A top prosecutor in Virginia has informed colleagues she plans to decline to seek charges against New York Attorney General Letitia James, resisting intense pressure from Trump, according to two people familiar with her discussions.

With only three months left in office, Mayor Eric Adams announced yesterday that he’s taking a trip to Albania – with lodging and ground transportation paid for by the Albanian government.

The four-day trip, which started yesterday and ends Thursday, came at the invitation of the prime minister of Albania, Edi Rama, who featured prominently in the successful 2023 corruption prosecution of a former top F.B.I. spycatcher.

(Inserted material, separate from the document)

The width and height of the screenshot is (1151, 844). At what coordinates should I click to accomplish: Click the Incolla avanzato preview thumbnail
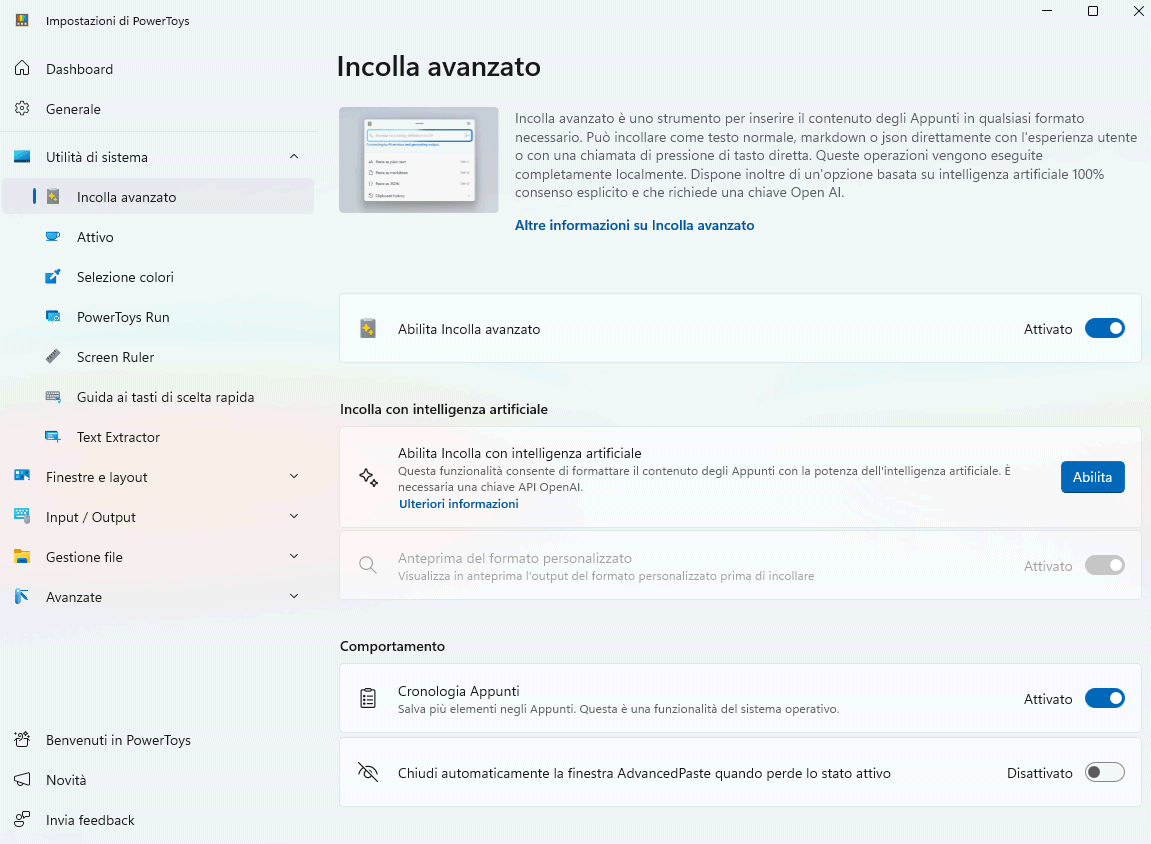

The decision by Adams, a lame-duck mayor, to spend nearly a week of his remaining time in office visiting the Balkan nation raised eyebrows back in New York.

Mayoral candidate Andrew Cuomo said that he no longer kisses people on the cheek unless they “initiate” the smooch — as he’s grown more careful since his “painful” sexual harassment scandal.

Socialist mayoral frontrunner Zohran Mamdani admitted that he might need another plan to fund his $10 billion freebie-filled agenda if he can’t score tax hikes on the ultra-wealthy and corporations.

Mamdani is giving New Yorkers a chance to see how much cash they would save under his administration — if he’s able to make good on his campaign promises.

Mamdani’s campaign launched a “Savings Calculator“—a novelty tool (and email collector) where voters can tabulate how much a rent freeze, free bus service, and free childcare would save them annually.

Mamdani, the 33-year-old favorite to be the next mayor of New York, had a “less than comforting” meeting with the city’s business leaders one month before election day.

Cuomo launched a scathing attack on Mamdani for posing with an official from Uganda who pushed a law to put gay people in jail for life. 

There has been little evidence that Adams’s decision to end his re-election bid has had a major effect on Cuomo’s bid to attract donors or voters.

GOP mayoral candidate Curtis Sliwa revealed that he’s receiving around-the-clock security because of “credible” threats urging him to drop his longshot campaign — but the NYPD said it has no record of them.

Rudy Giuliani, who served as mayor of New York City from 1994 until 2001, endorsed Sliwa for the same position in the upcoming 2025 election.

MTA Chair Janno Lieber said Amtrak keeps delaying work on a new transit line in the Bronx because their crews won’t show up to work, and became visibly incensed when he was asked about the MTA’s ongoing Penn Access project.

NYPD Chief of Department John Chell has told close associates he’s planning to put in his papers to retire soon, possibly as early as this week, after an at times tumultuous tenure as the city’s top uniformed cop, according to multiple sources.

Chell is exiting the department after serving as the highest ranking uniformed officer since the start of the year and helping oversee a notable drop in major crime since the city grappled with post-pandemic highs.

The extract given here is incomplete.